Su’eddie poems commands more than reverence, it speaks to the core of someone personally mindless of one’s identity. I don’t know when I was arrested by his authority to articulate multiple memories into a chain to my wrists. Su’eddie’s veneration in the community of writers is not about his multiple prizes. He never saw poetry or Literature as mask that interrogates our well-being, rather, mindless of the risk of telling without filter, he saw himself, his face and his name as the sincere interrogator of our imbalance reality.
He sits as water of river Benue and the landscape besides each of his poems as dispassionate guardian in the rural farmland of Gboko or Agatu, Jos, Taraba, Nasarawa or Maiduguri, Katsina, Imo, creek of Niger Delta, or in-between Kaduna-Abuja and Jos roads. The task of locating the painful abandoned, the imprisoned and the spoiled in the memory is never an easy task. Throughout this task Su’eddie’s voice remains clear as thunder; his mastery of the tales of unsayable has no room for mistake. He neglects all the temptation of poetic shortcuts. Su’eddi doesn’t let any memory die unseen, every memory deserved equal treatment.
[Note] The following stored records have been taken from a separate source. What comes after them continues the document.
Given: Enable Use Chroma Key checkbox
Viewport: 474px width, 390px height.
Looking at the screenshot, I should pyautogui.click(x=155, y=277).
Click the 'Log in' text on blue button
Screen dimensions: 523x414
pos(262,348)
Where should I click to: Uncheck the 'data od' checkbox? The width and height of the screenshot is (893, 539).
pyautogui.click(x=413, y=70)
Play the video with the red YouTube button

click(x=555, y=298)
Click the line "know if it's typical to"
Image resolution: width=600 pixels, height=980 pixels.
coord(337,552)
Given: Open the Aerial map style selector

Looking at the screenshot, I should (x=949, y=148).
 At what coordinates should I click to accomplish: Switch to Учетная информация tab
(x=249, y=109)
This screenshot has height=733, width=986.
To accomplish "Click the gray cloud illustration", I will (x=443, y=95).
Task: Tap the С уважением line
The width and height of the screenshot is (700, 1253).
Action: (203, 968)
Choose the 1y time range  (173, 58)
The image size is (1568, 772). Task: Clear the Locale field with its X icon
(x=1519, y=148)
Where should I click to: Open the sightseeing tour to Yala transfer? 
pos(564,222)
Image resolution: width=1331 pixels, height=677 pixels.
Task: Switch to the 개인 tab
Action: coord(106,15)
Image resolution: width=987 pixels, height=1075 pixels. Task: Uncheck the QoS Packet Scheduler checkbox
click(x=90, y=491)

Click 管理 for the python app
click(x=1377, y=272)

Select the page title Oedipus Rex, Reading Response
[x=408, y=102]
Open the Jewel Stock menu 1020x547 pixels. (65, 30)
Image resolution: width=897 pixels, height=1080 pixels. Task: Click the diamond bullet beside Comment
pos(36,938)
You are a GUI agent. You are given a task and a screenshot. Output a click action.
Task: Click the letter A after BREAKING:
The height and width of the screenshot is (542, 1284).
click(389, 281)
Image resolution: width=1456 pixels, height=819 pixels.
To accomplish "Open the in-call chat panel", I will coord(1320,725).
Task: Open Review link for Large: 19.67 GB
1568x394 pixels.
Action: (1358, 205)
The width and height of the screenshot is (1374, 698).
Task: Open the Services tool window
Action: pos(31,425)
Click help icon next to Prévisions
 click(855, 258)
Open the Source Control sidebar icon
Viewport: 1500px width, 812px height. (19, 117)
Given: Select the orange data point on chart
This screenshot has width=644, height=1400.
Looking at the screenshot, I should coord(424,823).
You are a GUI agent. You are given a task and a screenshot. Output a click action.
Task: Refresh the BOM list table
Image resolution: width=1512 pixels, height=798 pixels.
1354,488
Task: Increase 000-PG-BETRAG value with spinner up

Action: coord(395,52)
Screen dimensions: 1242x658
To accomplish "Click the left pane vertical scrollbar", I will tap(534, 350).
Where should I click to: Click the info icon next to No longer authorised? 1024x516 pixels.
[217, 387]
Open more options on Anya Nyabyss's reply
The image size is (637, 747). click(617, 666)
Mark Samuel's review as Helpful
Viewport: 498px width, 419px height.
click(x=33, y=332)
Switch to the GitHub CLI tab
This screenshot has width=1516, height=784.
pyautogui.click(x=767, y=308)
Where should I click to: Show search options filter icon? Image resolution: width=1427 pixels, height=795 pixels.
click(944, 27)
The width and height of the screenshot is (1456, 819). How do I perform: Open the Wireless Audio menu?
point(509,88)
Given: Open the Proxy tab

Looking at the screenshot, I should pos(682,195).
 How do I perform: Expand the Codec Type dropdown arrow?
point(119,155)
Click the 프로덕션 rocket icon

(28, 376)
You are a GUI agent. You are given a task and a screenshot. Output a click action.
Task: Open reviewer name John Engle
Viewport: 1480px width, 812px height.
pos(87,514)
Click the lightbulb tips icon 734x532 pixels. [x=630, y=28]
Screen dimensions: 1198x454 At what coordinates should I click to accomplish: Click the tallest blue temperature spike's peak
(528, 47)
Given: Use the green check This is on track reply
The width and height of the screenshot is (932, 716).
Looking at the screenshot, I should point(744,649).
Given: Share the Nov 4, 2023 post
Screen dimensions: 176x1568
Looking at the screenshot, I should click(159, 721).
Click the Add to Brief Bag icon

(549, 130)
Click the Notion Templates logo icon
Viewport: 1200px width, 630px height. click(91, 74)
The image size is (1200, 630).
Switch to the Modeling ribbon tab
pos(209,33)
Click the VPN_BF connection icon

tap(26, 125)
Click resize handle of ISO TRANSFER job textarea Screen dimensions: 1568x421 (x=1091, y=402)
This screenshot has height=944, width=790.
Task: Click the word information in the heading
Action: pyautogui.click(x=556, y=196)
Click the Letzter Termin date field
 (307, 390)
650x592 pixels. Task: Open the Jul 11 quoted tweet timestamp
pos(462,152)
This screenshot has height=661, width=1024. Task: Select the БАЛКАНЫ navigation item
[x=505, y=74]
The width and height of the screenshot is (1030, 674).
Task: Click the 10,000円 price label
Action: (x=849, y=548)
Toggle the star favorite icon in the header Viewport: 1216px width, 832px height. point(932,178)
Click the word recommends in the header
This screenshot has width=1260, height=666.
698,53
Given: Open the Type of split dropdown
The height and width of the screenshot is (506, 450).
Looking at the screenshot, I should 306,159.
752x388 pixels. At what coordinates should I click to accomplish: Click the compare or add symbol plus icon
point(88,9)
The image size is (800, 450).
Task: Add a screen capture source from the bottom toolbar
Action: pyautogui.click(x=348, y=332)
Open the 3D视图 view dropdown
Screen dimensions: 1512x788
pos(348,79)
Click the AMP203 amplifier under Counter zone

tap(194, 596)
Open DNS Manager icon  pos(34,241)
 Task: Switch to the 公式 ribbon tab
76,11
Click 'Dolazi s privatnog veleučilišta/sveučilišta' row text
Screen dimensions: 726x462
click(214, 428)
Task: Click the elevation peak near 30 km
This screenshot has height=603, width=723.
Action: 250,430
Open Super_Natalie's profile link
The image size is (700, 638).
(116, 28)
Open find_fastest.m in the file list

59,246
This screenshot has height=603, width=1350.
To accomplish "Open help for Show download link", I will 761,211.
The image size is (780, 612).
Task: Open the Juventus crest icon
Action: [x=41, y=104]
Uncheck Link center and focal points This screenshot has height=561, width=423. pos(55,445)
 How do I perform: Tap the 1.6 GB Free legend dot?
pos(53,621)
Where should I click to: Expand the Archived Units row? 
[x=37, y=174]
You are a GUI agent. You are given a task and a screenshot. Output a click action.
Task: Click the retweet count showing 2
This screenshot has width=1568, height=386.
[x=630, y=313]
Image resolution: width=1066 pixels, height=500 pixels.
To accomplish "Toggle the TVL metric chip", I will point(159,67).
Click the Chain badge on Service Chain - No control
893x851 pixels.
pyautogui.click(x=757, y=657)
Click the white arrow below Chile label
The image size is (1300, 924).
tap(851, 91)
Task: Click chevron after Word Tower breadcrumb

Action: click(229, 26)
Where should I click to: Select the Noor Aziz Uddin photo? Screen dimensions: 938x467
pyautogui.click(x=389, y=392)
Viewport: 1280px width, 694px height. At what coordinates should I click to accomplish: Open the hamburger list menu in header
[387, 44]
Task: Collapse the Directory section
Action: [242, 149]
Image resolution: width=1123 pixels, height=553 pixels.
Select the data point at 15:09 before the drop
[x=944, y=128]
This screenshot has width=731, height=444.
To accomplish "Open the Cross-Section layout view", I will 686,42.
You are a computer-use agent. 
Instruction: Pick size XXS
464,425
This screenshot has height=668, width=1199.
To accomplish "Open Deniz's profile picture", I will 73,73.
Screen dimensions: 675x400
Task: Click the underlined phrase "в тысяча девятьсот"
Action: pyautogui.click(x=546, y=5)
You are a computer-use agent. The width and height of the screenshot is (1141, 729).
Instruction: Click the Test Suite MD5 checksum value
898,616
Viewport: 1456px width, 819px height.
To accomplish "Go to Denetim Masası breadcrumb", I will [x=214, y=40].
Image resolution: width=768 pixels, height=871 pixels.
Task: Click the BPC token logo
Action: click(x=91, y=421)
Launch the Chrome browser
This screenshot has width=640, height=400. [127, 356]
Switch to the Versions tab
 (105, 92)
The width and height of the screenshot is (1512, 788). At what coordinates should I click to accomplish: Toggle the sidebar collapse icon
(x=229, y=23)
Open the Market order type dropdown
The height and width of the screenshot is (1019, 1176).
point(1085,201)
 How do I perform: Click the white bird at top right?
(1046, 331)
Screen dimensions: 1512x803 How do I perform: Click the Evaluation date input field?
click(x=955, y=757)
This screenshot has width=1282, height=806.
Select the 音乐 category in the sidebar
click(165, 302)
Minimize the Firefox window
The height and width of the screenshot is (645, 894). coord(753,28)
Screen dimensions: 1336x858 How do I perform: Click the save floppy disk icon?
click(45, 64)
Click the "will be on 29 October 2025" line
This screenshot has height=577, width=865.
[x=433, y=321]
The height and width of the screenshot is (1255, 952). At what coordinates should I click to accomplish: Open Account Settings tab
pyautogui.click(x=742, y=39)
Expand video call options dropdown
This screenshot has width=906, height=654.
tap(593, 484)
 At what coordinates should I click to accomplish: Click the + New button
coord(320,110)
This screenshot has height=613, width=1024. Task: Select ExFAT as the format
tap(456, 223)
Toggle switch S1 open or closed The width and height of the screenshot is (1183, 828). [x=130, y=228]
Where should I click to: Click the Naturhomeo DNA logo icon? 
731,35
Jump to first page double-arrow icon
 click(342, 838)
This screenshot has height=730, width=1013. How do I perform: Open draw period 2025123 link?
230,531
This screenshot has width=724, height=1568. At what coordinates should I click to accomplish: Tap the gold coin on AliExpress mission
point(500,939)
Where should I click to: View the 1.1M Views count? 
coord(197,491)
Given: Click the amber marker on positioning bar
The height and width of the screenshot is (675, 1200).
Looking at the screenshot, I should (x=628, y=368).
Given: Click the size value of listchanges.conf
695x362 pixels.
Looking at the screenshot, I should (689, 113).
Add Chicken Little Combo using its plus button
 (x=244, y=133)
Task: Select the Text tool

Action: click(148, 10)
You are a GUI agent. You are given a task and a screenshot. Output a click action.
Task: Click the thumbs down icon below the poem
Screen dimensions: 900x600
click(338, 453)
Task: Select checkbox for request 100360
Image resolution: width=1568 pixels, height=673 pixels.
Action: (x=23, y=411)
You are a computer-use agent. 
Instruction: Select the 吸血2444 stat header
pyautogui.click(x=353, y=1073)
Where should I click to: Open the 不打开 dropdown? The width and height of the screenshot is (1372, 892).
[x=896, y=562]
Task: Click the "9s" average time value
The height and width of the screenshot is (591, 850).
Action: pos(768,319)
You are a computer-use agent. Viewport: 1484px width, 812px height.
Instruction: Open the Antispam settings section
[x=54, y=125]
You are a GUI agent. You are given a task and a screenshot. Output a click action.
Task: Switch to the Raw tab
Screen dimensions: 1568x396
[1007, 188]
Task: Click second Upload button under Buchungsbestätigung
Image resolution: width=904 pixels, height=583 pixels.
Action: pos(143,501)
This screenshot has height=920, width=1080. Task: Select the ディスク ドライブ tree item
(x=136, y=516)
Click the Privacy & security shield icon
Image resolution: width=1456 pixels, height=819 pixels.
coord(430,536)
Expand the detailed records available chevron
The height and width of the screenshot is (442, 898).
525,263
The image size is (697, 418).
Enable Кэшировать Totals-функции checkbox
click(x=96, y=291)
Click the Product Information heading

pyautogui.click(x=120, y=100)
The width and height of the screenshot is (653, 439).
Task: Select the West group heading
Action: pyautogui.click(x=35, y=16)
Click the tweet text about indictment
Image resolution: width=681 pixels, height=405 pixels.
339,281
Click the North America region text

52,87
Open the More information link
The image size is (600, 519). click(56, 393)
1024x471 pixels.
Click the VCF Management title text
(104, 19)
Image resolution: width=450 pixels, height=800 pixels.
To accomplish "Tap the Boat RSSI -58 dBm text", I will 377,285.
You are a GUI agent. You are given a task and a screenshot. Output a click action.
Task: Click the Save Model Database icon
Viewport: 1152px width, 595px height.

Memory and the Call of Waters is his third known collection and the opening started with Building Memories “I build memory/one block tenderly placed on another/of love and disaster; right steps and wrong songs/time cementing each with sorrows savoured, lessons learnt.” and he continues: “Slowly, materials disintegrate/shattering what was once me./The years wither to dust/and I am left to start building afresh/lost in the sands that have become my now.” Su’eddie Vershima mastered the art of shrinking, expanding and ending a poem in didactic admiration.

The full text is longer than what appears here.